On September 4, 1859 Bishop of Wrocław Heinrich Förster gave diocesan approval for the association and recognized it as a congregation of the Church. A month later he approved its statutes. On May 5, 1860 the members of the congregation took vows of poverty, chastity and obedience, plus the additional vow to minister to the sick and the most needy. The congregation has a particular devotion to the Sacred Heart.[2] Maria Merkert was elected the first superior general of the Sisters of St. Elizabeth, a position she held for thirteen years, until her death.[3]

They speedily gained the sympathy of the sick of all classes and creeds, and also that of the physicians. New candidates applied for admission, and the sisters were soon able to extend the sphere of their activity beyond Neisse. Of especial importance was the foundation made at Breslau, where the work of the sisters came under the direct observation of the episcopal authorities. Soon after, on 4 September 1859, Prince-Bishop Heinrich Furster was prevailed upon by the favourable reports and testimonials to grant the association ecclesiastical approbation. As such a recognition presupposed a solid religious organization, a novitiate was established according to the statutes submitted. In the following year the twenty-four eldest sisters made the three religious vows. State recognition, with the grant of a corporate charter, was obtained by the confraternity on 25 May 1864, under the title, "Catholic Charitable Institute of St. Elizabeth", through the mediation of the Prussian Crown Prince Frederick William, subsequent Emperor of Germany, who had observed the beneficent activity of the sisters on the battlefields of Denmark.[1]

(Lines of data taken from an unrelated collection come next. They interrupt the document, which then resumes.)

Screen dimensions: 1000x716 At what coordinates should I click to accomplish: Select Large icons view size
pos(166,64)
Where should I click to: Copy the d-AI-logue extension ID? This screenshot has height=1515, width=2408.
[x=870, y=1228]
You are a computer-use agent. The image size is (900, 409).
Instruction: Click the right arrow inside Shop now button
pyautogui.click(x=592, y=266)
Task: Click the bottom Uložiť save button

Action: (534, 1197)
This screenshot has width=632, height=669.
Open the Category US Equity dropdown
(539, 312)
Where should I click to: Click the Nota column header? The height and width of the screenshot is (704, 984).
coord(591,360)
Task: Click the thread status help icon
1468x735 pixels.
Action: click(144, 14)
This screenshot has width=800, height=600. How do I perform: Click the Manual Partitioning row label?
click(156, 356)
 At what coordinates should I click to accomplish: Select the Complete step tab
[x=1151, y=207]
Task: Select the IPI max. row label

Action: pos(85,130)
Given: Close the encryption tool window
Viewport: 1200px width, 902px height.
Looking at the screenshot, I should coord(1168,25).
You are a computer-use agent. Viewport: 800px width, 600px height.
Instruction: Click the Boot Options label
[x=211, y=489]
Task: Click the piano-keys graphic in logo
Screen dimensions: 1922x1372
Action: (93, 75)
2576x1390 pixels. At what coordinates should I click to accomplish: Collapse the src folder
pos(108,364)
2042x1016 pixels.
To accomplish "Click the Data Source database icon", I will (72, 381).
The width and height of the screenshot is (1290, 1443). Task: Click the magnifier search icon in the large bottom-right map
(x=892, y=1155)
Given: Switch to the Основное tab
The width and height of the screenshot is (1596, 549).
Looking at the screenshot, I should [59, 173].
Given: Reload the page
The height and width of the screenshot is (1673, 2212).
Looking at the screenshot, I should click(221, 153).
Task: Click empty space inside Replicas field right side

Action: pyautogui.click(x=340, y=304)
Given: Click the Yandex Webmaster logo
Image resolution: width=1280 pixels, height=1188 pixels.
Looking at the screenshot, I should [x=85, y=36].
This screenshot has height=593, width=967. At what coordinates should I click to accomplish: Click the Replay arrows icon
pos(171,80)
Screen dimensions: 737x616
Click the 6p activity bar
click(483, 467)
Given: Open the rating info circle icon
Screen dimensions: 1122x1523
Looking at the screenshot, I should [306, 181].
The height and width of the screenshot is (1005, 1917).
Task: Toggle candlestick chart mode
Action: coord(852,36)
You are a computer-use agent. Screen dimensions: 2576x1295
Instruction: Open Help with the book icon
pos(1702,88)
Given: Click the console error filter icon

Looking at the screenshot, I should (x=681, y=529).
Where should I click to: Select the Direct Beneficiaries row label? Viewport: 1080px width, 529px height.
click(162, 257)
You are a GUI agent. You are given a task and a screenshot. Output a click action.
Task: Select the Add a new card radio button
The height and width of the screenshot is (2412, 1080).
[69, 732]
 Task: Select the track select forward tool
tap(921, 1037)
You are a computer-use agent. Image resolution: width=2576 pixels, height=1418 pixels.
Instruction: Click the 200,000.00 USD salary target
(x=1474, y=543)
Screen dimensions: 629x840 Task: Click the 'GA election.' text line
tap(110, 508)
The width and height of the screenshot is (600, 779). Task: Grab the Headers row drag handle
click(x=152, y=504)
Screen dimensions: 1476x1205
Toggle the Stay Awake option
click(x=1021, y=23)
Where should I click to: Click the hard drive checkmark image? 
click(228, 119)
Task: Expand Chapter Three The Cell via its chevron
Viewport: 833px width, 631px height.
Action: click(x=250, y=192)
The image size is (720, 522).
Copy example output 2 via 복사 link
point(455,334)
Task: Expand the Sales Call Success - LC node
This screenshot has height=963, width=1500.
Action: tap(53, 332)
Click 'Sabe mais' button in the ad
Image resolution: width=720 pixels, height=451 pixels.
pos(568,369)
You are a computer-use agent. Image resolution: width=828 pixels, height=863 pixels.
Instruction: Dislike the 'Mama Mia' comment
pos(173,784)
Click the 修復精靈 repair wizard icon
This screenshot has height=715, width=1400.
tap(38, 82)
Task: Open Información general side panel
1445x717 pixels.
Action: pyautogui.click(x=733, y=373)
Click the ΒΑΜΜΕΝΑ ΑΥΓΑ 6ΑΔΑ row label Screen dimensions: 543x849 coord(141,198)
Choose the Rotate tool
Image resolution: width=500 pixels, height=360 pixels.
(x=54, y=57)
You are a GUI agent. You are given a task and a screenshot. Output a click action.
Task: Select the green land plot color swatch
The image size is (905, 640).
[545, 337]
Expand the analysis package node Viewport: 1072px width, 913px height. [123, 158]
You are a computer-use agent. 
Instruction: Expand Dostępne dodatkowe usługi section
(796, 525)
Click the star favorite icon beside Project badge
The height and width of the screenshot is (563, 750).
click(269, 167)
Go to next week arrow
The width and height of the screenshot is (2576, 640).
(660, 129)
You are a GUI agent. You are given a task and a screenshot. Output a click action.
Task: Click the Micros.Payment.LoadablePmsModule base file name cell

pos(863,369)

The approbation of the Holy See was granted for the Congregation of Sisters of St. Elizabeth on 26 January 1887, and for its constitutions on 26 April 1898. The congregation has spread to Norway, Sweden, and Italy. After World War I Zofija Smetoniene, wife of President A.Smetona, invited the Sisters of St. Elizabeth to Lithuania. Three sisters from Germany arrived in Kaunas in 1925. They stayed with the at sisters Benedictine sisters and began to care for patients at home. Over time Lithuanian girls started to enter the Congregation. Although the number of sisters was just 15 but two subsidiary foundations were established; one in Jurbarkas where sisters had an orphanage; the other was in Sveksna, where they started a hospital. Sisters also worked in St. Luke hospital in Kaunas. [2]

The Generalate is in Rome.

References

 This article incorporates text from a publication now in the public domain: Herbermann, Charles, ed. (1913). "Sisters of Saint Elizabeth". Catholic Encyclopedia. New York: Robert Appleton.